Going Straight
- TV sitcom
- BBC One
- 1978
- 6 episodes (1 series)
Freshly released from Slade Prison, Norman Stanley Fletcher struggles to adapt to the changes of late 1970s Britain whilst holding down his first job. Stars Ronnie Barker, Richard Beckinsale, Patricia Brake and Nicholas Lyndhurst.
Character guide
Norman Stanley Fletcher
The Fletcher we see in Going Straight is an older and more contemplative man than the one we left at the end of the last series of Porridge.
As he says himself in the first episode, he's now 45 and has spent an average of 7 days out of every 30 in some nick or another and feels he's getting too old for all that now. He's a naturally dry witted and practical man with a good heart but with a 'them and us' complex deeply ingrained by the years of crime and prison.

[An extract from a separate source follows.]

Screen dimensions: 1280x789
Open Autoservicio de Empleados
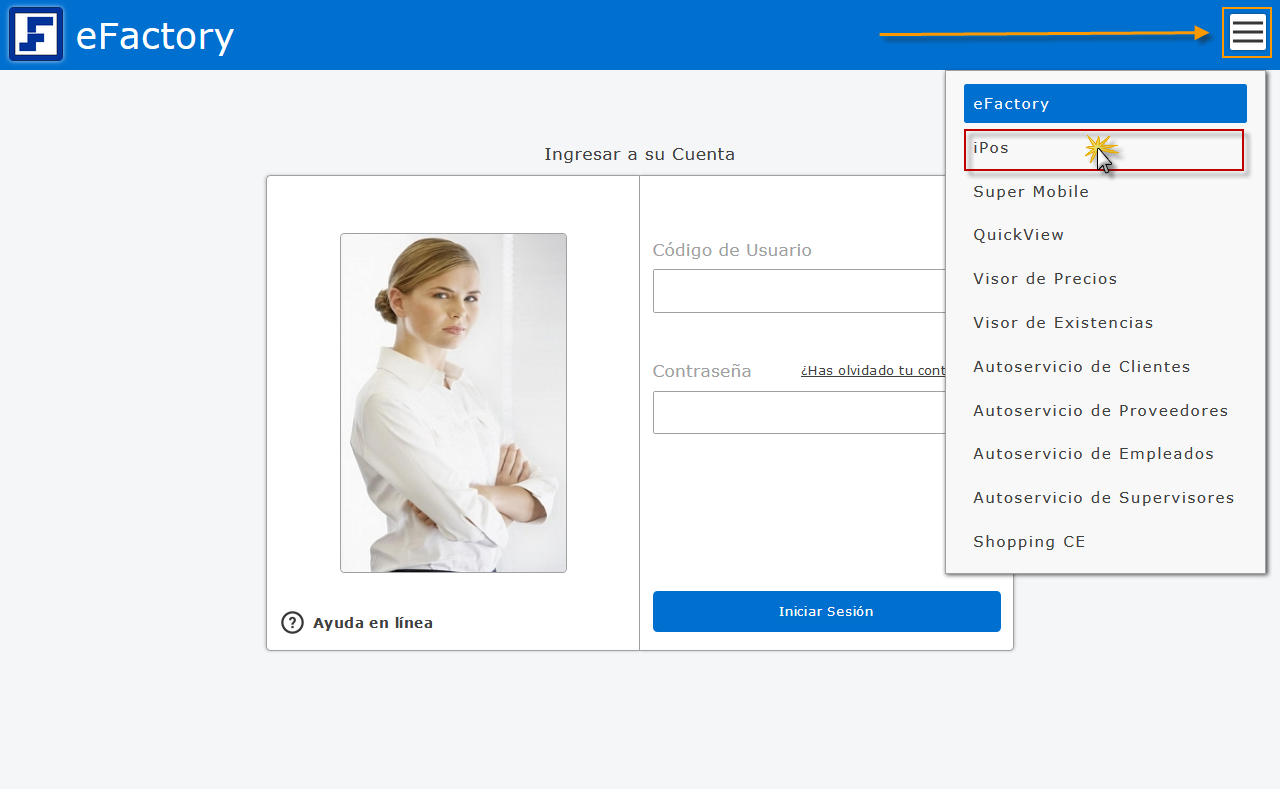(1093, 454)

Fletcher can't resist helping someone in need, be they a teenage runaway, his old cellmate, or even his old nemesis Senior Prison Officer Mackay. But despite his best intentions one can't help feeling that nothing will ever be straightforward for poor Fletch.
Lennie Godber
Lennie has done his time and now, engaged to Ingrid and working as a lorry driver, he's making a real go of life on the straight and narrow.
He's a pleasant and caring young man who will never forget the debt of gratitude he owes Fletch for getting him through his time in jail. He has come to view Fletcher as a sort of father figure and he's determined to show the loyalty that the position deserves.
Ingrid Fletcher
Ingrid is a worrier and an organiser but at heart is an optimist who likes to see the best in people.
She is deeply principled and strongly disapproves of the way her dad and fiancé used to make their livings, which makes her determined to see Fletcher making a go of things on the outside.
Before Ingrid marries Lennie she wants to see her dad settled and happy and will interfere and organise anything she can to make that happen.
Raymond Fletcher
Raymond is a slightly sketchy character who makes only fleeting appearances, usually to make a sarcastic remark and to ask the time and where something is. He appears obsessed by the time and where the variety of things he has lost may be, and seems to constantly be running late.
Ingrid sums him up best when she tells Fletcher that Raymond's school report described him as 'bright but surly'. He seems uninterested in the family life and it is apparent that he has not spent much time with his father while growing up.